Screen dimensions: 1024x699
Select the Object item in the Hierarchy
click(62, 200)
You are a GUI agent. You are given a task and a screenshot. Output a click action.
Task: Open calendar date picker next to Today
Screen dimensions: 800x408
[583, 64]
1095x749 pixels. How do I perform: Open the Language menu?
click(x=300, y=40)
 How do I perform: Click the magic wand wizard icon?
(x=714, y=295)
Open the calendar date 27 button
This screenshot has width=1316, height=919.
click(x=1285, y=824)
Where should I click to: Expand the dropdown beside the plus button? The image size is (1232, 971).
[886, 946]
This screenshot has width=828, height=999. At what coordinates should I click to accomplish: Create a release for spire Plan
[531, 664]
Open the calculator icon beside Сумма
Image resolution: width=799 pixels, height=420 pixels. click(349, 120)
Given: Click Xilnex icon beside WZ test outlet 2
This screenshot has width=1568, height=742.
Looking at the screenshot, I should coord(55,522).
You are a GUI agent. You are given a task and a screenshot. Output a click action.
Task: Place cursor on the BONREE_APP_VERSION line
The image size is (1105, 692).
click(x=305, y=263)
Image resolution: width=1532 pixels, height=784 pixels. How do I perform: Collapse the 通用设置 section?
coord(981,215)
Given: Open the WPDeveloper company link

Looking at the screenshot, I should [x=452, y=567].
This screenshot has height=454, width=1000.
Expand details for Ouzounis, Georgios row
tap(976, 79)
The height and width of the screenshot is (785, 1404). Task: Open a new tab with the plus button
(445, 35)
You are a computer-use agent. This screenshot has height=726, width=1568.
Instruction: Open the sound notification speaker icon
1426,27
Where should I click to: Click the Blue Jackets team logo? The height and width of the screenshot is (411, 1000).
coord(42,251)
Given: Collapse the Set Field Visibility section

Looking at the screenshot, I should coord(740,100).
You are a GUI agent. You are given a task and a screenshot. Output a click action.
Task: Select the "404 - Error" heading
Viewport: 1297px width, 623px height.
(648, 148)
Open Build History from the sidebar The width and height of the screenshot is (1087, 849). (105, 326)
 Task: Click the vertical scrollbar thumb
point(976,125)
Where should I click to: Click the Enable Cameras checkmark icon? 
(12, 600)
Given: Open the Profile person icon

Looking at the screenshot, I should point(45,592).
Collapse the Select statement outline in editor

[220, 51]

-- -- --

Your instructions:
All of the records should be repeated precisely as written.

Answer to this exercise:
Screen dimensions: 1024x699
Select the Object item in the Hierarchy
click(62, 200)
You are a GUI agent. You are given a task and a screenshot. Output a click action.
Task: Open calendar date picker next to Today
Screen dimensions: 800x408
[583, 64]
1095x749 pixels. How do I perform: Open the Language menu?
click(x=300, y=40)
 How do I perform: Click the magic wand wizard icon?
(x=714, y=295)
Open the calendar date 27 button
This screenshot has width=1316, height=919.
click(x=1285, y=824)
Where should I click to: Expand the dropdown beside the plus button? The image size is (1232, 971).
[886, 946]
This screenshot has width=828, height=999. At what coordinates should I click to accomplish: Create a release for spire Plan
[531, 664]
Open the calculator icon beside Сумма
Image resolution: width=799 pixels, height=420 pixels. click(349, 120)
Given: Click Xilnex icon beside WZ test outlet 2
This screenshot has width=1568, height=742.
Looking at the screenshot, I should coord(55,522).
You are a GUI agent. You are given a task and a screenshot. Output a click action.
Task: Place cursor on the BONREE_APP_VERSION line
The image size is (1105, 692).
click(x=305, y=263)
Image resolution: width=1532 pixels, height=784 pixels. How do I perform: Collapse the 通用设置 section?
coord(981,215)
Given: Open the WPDeveloper company link

Looking at the screenshot, I should [x=452, y=567].
This screenshot has height=454, width=1000.
Expand details for Ouzounis, Georgios row
tap(976, 79)
The height and width of the screenshot is (785, 1404). Task: Open a new tab with the plus button
(445, 35)
You are a computer-use agent. This screenshot has height=726, width=1568.
Instruction: Open the sound notification speaker icon
1426,27
Where should I click to: Click the Blue Jackets team logo? The height and width of the screenshot is (411, 1000).
coord(42,251)
Given: Collapse the Set Field Visibility section

Looking at the screenshot, I should coord(740,100).
You are a GUI agent. You are given a task and a screenshot. Output a click action.
Task: Select the "404 - Error" heading
Viewport: 1297px width, 623px height.
(648, 148)
Open Build History from the sidebar The width and height of the screenshot is (1087, 849). (105, 326)
 Task: Click the vertical scrollbar thumb
point(976,125)
Where should I click to: Click the Enable Cameras checkmark icon? 
(12, 600)
Given: Open the Profile person icon

Looking at the screenshot, I should point(45,592).
Collapse the Select statement outline in editor

[220, 51]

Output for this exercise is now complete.